The Society of Science and Dog Walking released a statement this afternoon saying that people who don’t own a dog but go for a daily walk are a little bit odd and are probably up to no good and should be approached with caution. Double the distance of social distancing is advised.
Dober Mann, a local dog owner told The Sausage: “I have to walk my two dogs three times a day and it’s a bit shit at times to be honest. I tell you, who in the right mind goes for a walk in the wind and rain when they don’t have to? Weirdos and strange folk, that’s who.”
A scientific survey conducted byThe Society of Science and Dog Walking found that at least 96.45% of all people who regularly go for a walk but don’t own a dog could well be burglars, mentally insane, Yorkshire folk or axe wielding murderers.
Prof Bunsan Burner told The Sausage: “At the very least, non dog walkers are like those strange folk who try to talk to you on public transport.
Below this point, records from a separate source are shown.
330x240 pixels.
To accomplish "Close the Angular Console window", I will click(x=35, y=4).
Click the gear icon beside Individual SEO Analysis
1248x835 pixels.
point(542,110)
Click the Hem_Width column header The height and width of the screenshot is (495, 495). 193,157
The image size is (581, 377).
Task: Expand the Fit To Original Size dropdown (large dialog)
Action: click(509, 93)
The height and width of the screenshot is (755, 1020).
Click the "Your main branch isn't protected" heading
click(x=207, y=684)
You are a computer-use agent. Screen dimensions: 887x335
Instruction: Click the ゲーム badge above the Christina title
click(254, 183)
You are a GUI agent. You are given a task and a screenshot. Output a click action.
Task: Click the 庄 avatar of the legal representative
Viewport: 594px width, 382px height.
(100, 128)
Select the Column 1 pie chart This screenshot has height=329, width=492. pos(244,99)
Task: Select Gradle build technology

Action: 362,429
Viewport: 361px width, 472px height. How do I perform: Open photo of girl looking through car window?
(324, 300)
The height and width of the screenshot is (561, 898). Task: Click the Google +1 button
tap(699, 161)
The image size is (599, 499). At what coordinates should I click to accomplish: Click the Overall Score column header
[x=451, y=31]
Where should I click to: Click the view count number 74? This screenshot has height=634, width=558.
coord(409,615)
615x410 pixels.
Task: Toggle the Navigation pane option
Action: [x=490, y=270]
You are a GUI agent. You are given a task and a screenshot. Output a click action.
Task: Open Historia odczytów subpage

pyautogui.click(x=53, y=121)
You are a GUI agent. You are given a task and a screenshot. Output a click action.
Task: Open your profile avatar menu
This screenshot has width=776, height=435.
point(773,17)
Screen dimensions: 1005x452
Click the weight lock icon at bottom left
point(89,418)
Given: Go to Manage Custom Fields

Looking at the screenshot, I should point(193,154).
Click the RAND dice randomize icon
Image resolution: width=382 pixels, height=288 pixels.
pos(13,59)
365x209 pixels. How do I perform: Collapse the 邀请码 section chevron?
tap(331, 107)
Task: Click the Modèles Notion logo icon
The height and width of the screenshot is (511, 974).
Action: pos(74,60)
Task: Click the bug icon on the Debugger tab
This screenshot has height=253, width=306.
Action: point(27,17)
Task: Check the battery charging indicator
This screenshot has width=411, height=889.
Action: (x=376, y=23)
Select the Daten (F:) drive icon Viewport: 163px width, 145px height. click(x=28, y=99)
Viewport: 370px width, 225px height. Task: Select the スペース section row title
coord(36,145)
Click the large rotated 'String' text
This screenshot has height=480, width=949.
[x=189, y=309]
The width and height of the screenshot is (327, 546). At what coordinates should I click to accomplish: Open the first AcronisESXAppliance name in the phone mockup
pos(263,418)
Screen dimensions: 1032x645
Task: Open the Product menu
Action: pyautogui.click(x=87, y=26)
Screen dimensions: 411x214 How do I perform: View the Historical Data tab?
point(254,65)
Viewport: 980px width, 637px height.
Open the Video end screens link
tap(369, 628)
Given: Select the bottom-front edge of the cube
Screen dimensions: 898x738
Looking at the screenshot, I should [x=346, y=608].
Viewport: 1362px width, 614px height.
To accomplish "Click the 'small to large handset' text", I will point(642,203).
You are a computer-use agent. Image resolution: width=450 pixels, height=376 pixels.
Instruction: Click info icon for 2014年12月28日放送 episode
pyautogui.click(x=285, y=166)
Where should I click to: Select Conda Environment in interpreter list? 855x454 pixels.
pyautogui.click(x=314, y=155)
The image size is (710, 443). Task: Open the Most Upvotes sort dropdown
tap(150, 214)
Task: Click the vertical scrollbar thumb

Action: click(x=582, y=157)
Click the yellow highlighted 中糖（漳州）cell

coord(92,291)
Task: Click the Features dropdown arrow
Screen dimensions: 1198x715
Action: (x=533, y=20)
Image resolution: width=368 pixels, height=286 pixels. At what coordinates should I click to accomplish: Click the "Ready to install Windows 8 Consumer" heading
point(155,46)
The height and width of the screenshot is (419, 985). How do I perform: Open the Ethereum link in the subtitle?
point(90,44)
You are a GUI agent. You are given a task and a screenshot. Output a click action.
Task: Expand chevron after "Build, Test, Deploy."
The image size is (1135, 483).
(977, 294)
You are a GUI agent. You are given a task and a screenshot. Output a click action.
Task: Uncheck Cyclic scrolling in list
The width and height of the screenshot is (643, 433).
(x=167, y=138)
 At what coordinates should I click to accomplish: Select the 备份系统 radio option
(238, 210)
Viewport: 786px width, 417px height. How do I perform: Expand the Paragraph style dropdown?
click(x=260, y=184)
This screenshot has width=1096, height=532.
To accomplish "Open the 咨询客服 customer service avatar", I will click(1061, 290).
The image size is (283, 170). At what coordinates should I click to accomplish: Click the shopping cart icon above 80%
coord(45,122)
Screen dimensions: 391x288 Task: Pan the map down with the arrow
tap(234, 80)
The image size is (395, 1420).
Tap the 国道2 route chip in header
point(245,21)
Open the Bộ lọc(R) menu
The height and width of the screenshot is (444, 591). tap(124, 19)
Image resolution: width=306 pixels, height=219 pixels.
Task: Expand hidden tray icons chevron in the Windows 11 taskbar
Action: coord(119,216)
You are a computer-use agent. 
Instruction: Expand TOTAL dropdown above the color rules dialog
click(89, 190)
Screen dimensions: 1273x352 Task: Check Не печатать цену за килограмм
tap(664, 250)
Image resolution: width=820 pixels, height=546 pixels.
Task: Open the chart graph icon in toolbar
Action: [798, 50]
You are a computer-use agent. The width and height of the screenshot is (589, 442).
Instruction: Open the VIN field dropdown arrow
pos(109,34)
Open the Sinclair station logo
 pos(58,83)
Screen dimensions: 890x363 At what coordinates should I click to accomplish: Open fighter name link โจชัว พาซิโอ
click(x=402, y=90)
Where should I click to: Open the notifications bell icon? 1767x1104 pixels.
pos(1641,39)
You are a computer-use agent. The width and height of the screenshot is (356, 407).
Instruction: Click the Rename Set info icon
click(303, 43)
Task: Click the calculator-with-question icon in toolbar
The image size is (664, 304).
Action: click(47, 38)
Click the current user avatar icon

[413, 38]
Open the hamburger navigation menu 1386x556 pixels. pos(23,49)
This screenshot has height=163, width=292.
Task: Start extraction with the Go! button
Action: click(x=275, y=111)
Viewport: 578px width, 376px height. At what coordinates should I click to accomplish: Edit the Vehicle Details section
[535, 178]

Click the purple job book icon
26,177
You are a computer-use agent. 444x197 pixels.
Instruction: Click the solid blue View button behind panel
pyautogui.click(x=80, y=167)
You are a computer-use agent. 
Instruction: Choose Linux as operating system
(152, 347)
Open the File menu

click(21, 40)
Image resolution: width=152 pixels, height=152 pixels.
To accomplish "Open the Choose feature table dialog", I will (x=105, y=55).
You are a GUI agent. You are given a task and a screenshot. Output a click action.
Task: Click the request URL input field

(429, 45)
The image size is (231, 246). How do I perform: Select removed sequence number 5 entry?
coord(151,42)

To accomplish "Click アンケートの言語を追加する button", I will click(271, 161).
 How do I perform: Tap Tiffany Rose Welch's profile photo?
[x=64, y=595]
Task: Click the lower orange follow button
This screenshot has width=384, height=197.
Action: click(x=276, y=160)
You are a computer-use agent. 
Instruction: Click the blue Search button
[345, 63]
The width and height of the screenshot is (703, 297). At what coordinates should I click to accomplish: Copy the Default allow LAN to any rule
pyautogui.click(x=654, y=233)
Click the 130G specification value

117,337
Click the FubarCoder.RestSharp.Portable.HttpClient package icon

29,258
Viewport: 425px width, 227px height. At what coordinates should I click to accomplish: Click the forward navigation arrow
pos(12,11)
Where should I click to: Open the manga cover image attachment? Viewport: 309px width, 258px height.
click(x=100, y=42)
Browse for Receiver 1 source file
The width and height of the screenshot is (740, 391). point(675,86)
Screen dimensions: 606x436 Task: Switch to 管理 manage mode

You know the type, they come and sit next to you and tell you all about their lives and problems even though the train is empty and there are plenty of spare seats.”
“For your own safety, the important thing is to not make eye contact or engage with these types of strange disturbed folks because you’ll only encourage them and they might end up murdering you, and burying you in a shallow grave with your dog.”
The study concluded that there’s nothing more uncomfortable than being followed around a cold damp field in the middle of winter by a strange bloke with his hood up.
The Sausage would like to state that not everyone that is outside is a strange non dog walking person but are probably just going about their daily lives.